Problem requirements - Copy, from the data below, every line that has "computer" in it.

Saved data entries:
◆ ◆ ◆ ◆

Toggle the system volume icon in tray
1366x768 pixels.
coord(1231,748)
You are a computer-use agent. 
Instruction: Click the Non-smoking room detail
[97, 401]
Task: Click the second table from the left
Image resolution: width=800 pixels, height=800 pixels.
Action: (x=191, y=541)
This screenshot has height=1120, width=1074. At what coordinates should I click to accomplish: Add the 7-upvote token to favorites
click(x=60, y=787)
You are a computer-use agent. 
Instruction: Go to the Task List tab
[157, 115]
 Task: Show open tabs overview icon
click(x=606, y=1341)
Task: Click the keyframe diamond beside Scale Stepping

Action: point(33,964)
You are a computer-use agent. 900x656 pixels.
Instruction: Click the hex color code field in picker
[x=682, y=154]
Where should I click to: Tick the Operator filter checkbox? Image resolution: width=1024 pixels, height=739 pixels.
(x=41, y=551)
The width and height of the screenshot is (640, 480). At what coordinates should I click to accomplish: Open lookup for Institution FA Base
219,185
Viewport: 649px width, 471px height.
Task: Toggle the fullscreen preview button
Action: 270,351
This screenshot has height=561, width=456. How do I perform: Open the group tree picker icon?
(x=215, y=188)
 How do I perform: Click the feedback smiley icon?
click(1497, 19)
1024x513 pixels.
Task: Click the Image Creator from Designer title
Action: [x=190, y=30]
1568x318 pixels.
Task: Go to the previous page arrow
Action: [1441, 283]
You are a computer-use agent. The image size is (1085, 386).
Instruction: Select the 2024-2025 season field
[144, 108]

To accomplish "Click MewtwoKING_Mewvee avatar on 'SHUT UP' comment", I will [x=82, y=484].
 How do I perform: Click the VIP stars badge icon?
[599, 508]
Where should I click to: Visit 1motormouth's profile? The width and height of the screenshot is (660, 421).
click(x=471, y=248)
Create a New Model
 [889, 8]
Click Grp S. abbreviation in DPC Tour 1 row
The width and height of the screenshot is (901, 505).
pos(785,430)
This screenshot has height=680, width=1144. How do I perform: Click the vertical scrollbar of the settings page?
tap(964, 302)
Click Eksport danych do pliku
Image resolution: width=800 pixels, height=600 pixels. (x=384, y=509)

◆ ◆ ◆ ◆

Your response -
You are a computer-use agent. 
You are a computer-use agent. 
You are a computer-use agent. 900x656 pixels.
You are a computer-use agent. The image size is (1085, 386).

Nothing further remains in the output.